_WHAT IS REQUIRED_
Copy out all lines of the material below in which "screenshot" occurs.

_TASK INPUTS_
* * * * * * *

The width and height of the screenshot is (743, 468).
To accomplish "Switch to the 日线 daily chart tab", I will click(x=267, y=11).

* * * * * * *

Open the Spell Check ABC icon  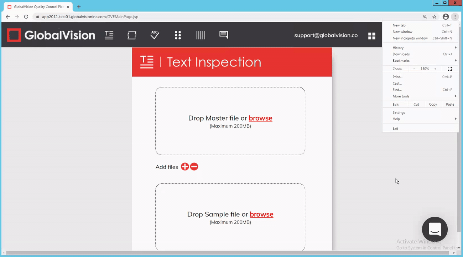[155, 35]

* * * * * * *

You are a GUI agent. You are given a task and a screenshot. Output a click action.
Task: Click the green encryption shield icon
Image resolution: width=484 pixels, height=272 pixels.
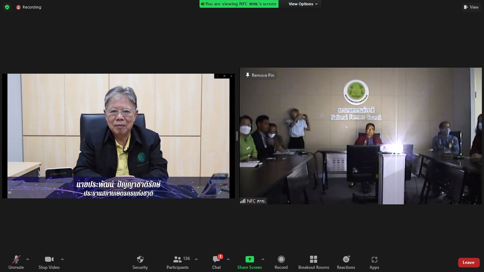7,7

* * * * * * *

_RESULT FOR THIS EXERCISE_
The width and height of the screenshot is (743, 468).
You are a GUI agent. You are given a task and a screenshot. Output a click action.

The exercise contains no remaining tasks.